Author: Aaron Huston

June 22, 2006

The World Cup is in the news and so are the “Brand Fascists”. FIFA, the international organization overseeing the world cup, is aggressively protecting its sponsor’s brands. So aggressive are they that over a thousand members of the Dutch contingent watched one of their latest matches in their underwear because of a non-sponsor beer logo on their lederhosen.

No joke! A Dutch beer, Bavaria, produced these patriotic orange shorts in a marketing push in the run up to the world cup. On June 16th, as Dutch fans lined up for the Ivory Coast match, FIFA ordered ticket holders in the queue to throw their shorts away before entering the stadium.

I really wonder if Anheuser-Busch’s Budweiser marketing team (Bud being the official beer sponsor) was closely in the loop on the FIFA decision. If they were, then that’s a really bad call on their part. If not, they should be complaining as loudly as the fans to try to set things right.

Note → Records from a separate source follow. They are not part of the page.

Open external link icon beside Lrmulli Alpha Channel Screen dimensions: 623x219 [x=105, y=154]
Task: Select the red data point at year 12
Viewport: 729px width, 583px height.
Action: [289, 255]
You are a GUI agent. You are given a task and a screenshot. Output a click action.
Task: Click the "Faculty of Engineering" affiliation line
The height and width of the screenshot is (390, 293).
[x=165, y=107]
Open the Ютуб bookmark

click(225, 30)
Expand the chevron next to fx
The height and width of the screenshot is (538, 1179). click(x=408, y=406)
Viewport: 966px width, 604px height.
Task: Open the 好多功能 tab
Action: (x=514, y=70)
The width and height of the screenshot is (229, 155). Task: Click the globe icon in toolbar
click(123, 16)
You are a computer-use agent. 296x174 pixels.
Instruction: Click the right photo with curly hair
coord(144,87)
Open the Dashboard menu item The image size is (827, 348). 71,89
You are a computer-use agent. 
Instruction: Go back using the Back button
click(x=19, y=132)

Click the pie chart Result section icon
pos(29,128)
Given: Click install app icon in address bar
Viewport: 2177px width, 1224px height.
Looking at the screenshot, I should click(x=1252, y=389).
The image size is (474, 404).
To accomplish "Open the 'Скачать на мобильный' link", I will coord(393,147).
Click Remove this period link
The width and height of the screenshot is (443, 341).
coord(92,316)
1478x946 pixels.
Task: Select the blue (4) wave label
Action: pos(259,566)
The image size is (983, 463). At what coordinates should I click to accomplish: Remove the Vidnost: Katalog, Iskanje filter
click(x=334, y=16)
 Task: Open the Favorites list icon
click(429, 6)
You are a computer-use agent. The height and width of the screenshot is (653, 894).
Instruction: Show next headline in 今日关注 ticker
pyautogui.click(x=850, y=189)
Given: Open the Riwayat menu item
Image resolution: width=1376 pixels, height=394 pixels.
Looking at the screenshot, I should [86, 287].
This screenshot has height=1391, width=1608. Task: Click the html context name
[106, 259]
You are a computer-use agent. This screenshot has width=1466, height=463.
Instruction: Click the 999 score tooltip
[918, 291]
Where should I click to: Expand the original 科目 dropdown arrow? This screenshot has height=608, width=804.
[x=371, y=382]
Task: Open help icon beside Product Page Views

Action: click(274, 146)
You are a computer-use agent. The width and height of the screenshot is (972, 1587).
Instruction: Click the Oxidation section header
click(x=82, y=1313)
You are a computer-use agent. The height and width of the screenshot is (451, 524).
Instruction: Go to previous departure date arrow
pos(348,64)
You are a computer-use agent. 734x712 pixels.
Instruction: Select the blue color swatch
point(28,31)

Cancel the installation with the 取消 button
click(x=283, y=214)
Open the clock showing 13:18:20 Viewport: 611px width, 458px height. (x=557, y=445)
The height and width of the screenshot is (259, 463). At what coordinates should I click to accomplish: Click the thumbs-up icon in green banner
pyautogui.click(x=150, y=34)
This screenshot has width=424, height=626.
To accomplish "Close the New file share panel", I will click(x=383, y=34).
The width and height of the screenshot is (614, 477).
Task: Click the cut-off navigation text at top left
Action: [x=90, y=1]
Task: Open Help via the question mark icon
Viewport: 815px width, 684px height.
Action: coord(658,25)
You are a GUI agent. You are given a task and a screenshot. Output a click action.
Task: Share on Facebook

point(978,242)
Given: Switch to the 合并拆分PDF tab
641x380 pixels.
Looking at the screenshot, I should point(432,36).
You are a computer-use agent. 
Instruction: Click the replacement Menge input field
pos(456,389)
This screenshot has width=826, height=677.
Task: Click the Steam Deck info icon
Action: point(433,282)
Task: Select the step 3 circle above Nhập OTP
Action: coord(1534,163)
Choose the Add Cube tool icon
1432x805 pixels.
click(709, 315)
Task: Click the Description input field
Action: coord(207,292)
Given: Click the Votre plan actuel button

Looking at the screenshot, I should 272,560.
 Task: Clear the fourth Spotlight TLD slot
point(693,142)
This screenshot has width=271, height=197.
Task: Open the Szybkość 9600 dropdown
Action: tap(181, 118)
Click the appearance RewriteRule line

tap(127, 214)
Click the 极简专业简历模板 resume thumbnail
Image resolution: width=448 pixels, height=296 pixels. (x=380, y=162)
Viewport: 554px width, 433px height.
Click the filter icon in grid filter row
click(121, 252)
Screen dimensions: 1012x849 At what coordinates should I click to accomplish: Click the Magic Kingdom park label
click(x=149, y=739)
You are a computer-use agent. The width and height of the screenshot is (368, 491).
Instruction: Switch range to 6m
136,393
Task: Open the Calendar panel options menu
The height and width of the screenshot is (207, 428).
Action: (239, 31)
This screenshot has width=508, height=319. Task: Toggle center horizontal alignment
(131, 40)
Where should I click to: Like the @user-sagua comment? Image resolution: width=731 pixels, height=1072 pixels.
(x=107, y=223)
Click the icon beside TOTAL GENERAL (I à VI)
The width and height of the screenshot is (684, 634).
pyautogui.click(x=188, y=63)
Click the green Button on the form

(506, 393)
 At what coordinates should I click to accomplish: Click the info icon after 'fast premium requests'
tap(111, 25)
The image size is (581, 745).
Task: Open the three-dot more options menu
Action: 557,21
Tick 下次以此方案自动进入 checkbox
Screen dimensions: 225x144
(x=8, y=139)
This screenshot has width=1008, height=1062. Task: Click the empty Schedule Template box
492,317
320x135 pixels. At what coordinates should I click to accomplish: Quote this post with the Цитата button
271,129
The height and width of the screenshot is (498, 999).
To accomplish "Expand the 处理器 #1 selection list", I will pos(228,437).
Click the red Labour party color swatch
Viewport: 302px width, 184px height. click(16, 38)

If you’re not providing the event free to the public, sponsorship should only mean prominent name placement, not a ban on competing messages. The repercussions of being perceived to be “brand fascists” must far outweigh any effort to stop brand dilution. The thing to remember is that brand expressions by the attendees wearing/carrying/consuming competing products are usually an indication of personal preference, and not a systematic attack by another brand.

When you start tangling with restricting attendee preference expressions, you’re in essence trying to dictate personal behavior - which wasn’t the core reason you sponsored the event in the first place. Even if another brand has been smart enough to piggy-back their message on something that an attendee might wear, the downside of negative customer experience isn’t worth it.

So, be a “brand fascist”, and be remembered sharply negatively as such by the people both directly and indirectly touched by your policies. That’s in sharp contrast to the soft, positive message you were trying to achieve by the sponsorship.